§ **TEXTE À LIRE**

Cela a commencé par une frustration dévorante face à la loi 124 sur le plafonnement des salaires, déposée avant la pandémie. Or, après avoir subi l’un des taux d’infection à la COVID au travail et d’épuisement professionnel les plus élevés au monde, le personnel hospitalier en a ras le bol.
Quelques semaines à peine avant les élections provinciales de juin, la main-d’œuvre hospitalière ontarienne, composée surtout de femmes, demande à l’électorat de soutenir son appel à l’abrogation de la loi 124 qui maintient la croissance des salaires à six pour cent en dessous de l’inflation. Cette loi alimente un exode du personnel hospitalier, particulièrement chez les infirmières.
La manifestation de mardi au campus Civic de l’Hôpital d’Ottawa a réuni des infirmières de première ligne et d’autres membres du personnel hospitalier représentés par le Syndicat canadien de la fonction publique (SCFP), l’Association des infirmières et infirmiers de l’Ontario (AIIO) et le Syndicat des employées et employés de la fonction publique de l’Ontario (SEFPO). Il s’agissait de la première de six manifestations régionales qui s’étendront jusqu’au mois prochain. Il y en aura une, notamment, à l’Hôpital pour enfants Sick Children de Toronto le 5 mai.
La loi 124 « a diminué de dix pour cent le salaire réel des travailleuses et travailleurs de la santé au cours des deux dernières années », explique Sharon Richer, secrétaire-trésorière du Conseil des syndicats d’hôpitaux de l’Ontario (CSHO-SCFP). « Si on conjugue cette réduction à l’absence d’équipement de protection individuelle adéquat pendant la pandémie et à la charge de travail éreintante qui vient avec le système hospitalier ayant le moins de personnel de toutes les économies développées, de nombreuses personnes jettent la serviette. Et ces travailleurs, surtout ces travailleuses, sont bien conscientes qu’on n’exploite pas ainsi les professions de premier répondant à dominante masculine, comme la police ou les pompiers. »
Le nombre de postes à pourvoir dans les hôpitaux ontariens monte en flèche à mesure que la loi 124 efface artificiellement le salaire de centaines de milliers de femmes dans le domaine de la santé, « des femmes qui ont travaillé d’arrache-pied pour la population tout au long de la pandémie », ajoute Mme Richer.

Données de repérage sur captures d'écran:

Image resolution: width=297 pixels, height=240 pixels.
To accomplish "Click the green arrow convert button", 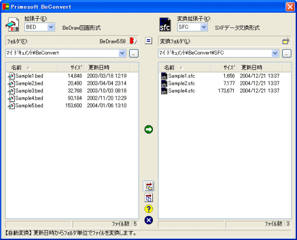I will point(149,129).
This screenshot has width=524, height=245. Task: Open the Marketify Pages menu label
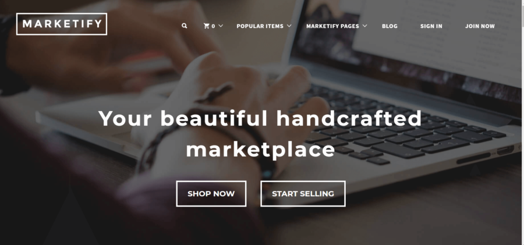[332, 26]
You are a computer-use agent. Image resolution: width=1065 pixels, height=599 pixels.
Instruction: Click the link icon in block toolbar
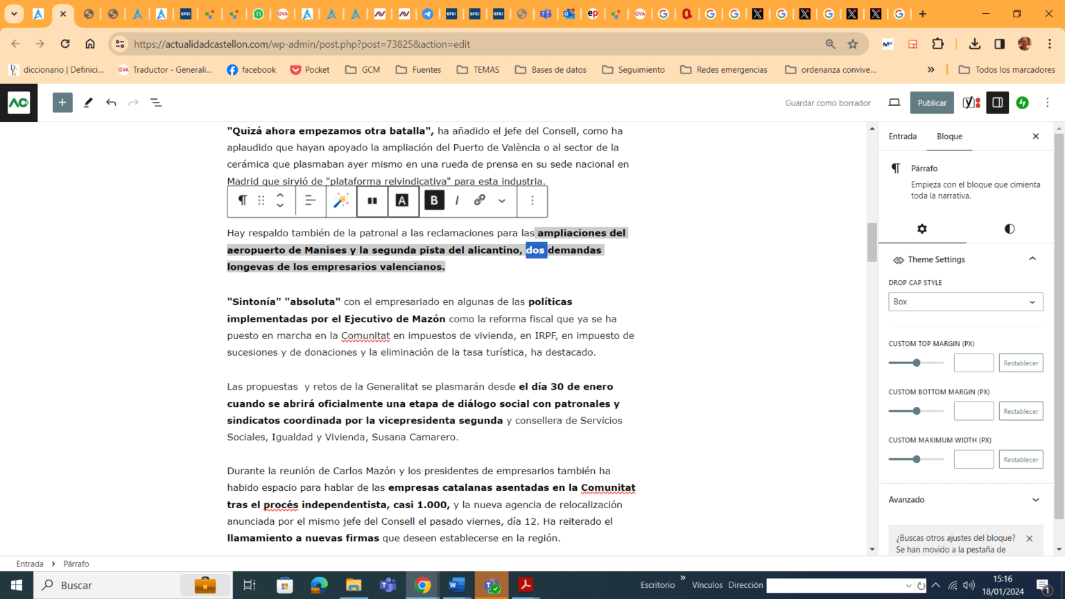(x=479, y=200)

§ **CONSIGNES**
(a) Recopiez le texte sur la loi 124 de « Le nombre de » à « ajoute Mme Richer. ».
(b) Selon le texte sur la loi 124, quelles organisations syndicales représentaient le personnel réuni mardi au campus Civic de l'Hôpital d'Ottawa ? Nommez-les toutes.

§ **CORRIGÉ**
(a)
Le nombre de postes à pourvoir dans les hôpitaux ontariens monte en flèche à mesure que la loi 124 efface artificiellement le salaire de centaines de milliers de femmes dans le domaine de la santé, « des femmes qui ont travaillé d’arrache-pied pour la population tout au long de la pandémie », ajoute Mme Richer.

(b)
- le Syndicat canadien de la fonction publique (SCFP)
- l'Association des infirmières et infirmiers de l'Ontario (AIIO)
- le Syndicat des employées et employés de la fonction publique de l'Ontario (SEFPO)